--- Input records ---
-----

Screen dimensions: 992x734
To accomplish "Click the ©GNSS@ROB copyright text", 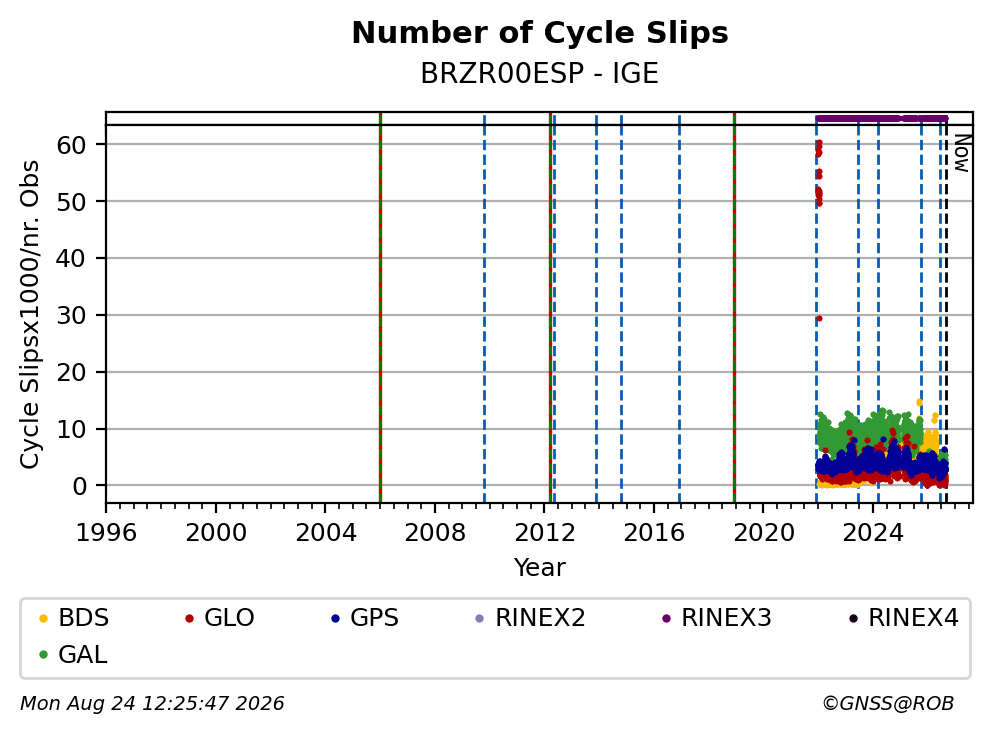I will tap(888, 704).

-----

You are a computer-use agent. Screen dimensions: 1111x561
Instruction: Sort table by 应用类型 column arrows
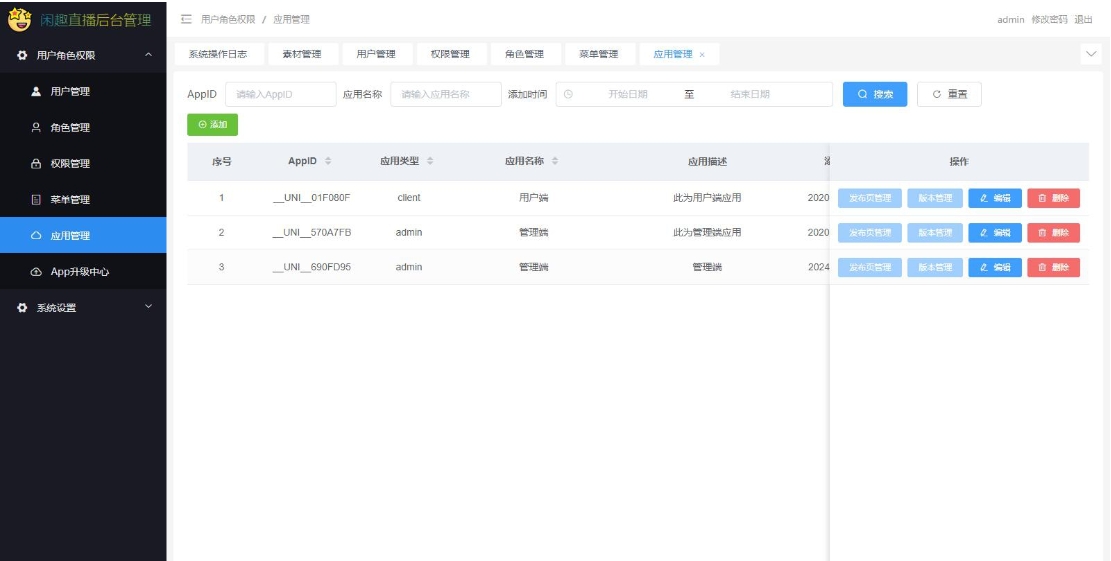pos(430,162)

-----

--- Task statement ---
From the entries above, pull out each line that includes "Screen".

--- Answer box ---
Screen dimensions: 992x734
You are a computer-use agent. Screen dimensions: 1111x561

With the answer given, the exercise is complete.